A ottobre del prossimo anno i confini territoriali come li conoscevamo non ci saranno più. Così iniziare a sperimentare concretamente aree vaste per alcune funzioni consentirebbe di arrivare preparati all'appuntamento, quando le Province scompariranno del tutto.
Questo il senso della dettagliata relazione illustrata a Piacenza dalla consigliera regionale di Ferrara Marcella Zappaterra (Pd) nell'evento organizzato dai consiglieri regionali Gianluigi Molinari e Katia Tarasconi sull’area vasta.

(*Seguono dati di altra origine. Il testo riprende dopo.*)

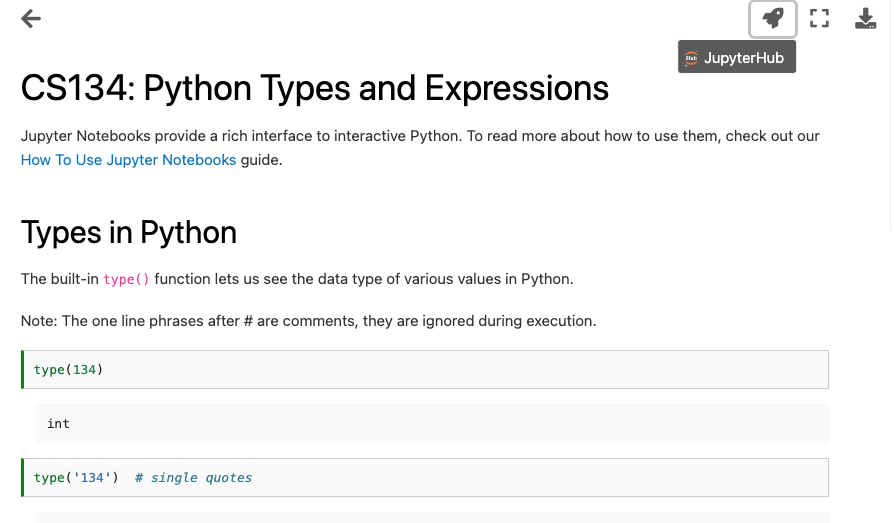
Task: Click the Types in Python section heading
Action: click(129, 232)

Relatrice della legge di riordino istituzionale approvata dalla Regione Emilia Romagna il 30 luglio scorso, ben in anticipo rispetto alle altre regioni, Zappaterra ha parlato davanti a una platea ricca di sindaci e amministratori, tra cui il sindaco Paolo Dosi e il presidente della Provincia Francesco Rolleri.

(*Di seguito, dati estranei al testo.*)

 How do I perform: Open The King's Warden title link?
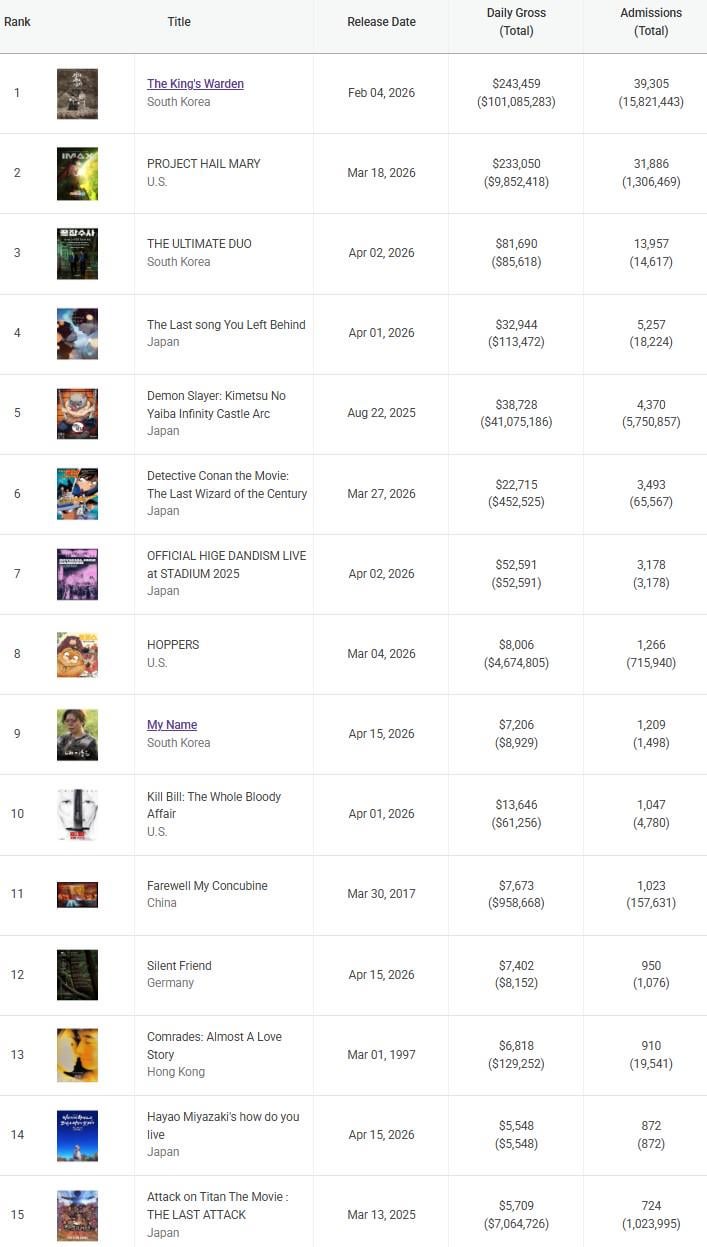[195, 84]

Una strada sostanzialmente obbligata, quella dell'area vasta declinata nell'articolo 6 della legge di riordino, che per Zappaterra rappresenta "un'opportunità da cogliere per i Comuni". "A maggior ragione – ha precisato – in vista del completamento dell'iter della riforma costituzionale voluta dal Governo Renzi che sarà sottoposta a referendum il prossimo ottobre".
"La Regione ha investito 60 milioni di euro in questa legge di riordino di cui 28 per sostenere il personale e non tutte le Regioni l'hanno fatto. In Emilia Romagna nessun dipendente delle Province ha perso il lavoro e nessuna funzione è stata abbandonata" ha detto Zappaterra spiegando come si stiano dando gambe a due importanti Agenzie regionali, l'Arpa per l'ambiente (sarà una "superArpa") e un'Agenzia regionale per il lavoro, "che non saranno gestite in modo centralistico".

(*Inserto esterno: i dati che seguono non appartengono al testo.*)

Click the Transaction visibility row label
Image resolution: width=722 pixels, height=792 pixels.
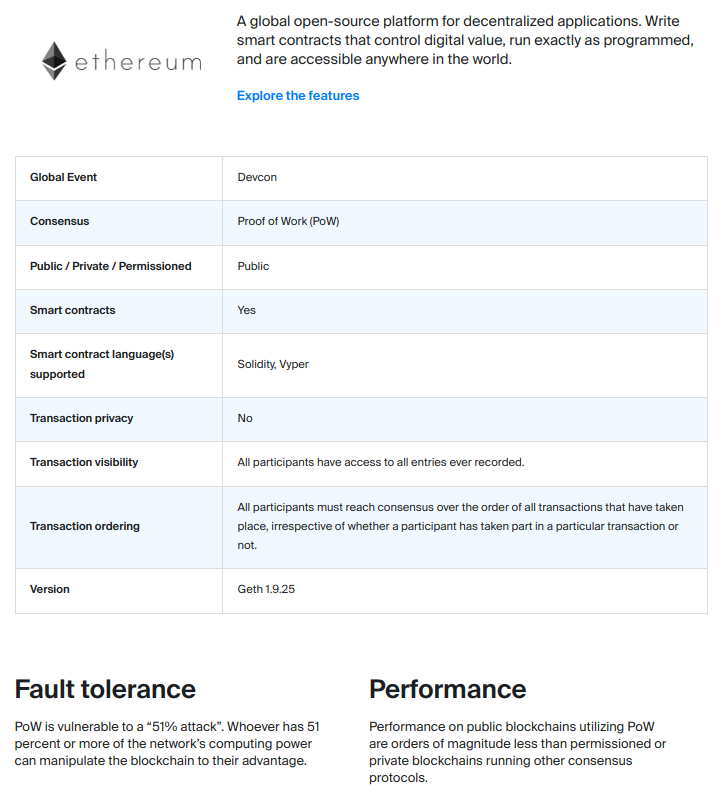click(84, 462)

La legge di riordino dà ampia facoltà ai sindaci dei comuni di organizzarsi come meglio credono studiando le sinergie più appropriate tra i singoli comuni. La relatrice ha fatto un esempio: "Se sul turismo a mio modo di vedere sarebbe possibile pensare ad un brand emiliano che arrivi fino a Modena, su funzioni come la sanità o la manutenzione delle scuole o delle strade, un'area così vasta è forse più complessa da gestire. Occorrerà fare delle scelte precise, studiare delle convenzioni, decidere la governance dell'area vasta. Di certo iniziare a sperimentare servirà per non farsi trovare impreparati tra nemmeno un anno".
Che le Province fossero destinate a scomparire era una sorte ineluttabile anche se, secondo il direttore generale della Provincia di Piacenza, Vittorio Silva, "il percorso si sarebbe dovuto gestire diversamente: prima di buttare giù la casa si doveva avere quanto meno un progetto più concreto" ha ravvisato.
Silva, che ha parlato soprattutto come militante del Pd, ha snocciolato alcuni dati dell'ente piuttosto eloquenti per mettere in evidenza come il nodo sia sempre lo stesso: l'ormai cronica carenza di risorse. "Fino al 2012 la Provincia poteva godere di entrate fino a 24 milioni di euro. Nel 2015 le entrate sono state le stesse, ma abbiamo dovuto versare allo Stato 10 milioni che diventeranno 12 nel 2016 e 14 nel 2017. Questo la dice lunga sulle difficoltà di gestione delle competenza che sono ancora in capo a un ente che ha comunque chiuso i suoi bilanci in tempo perché negli anni ha saputo operare bene. Bisogna quindi chiedersi: abbiamo risorse sufficienti? Prima che parlare di accorpamento con Parma, con Reggio o con Modena, bisogna preoccuparsi di quali funzioni possono essere gestite insieme".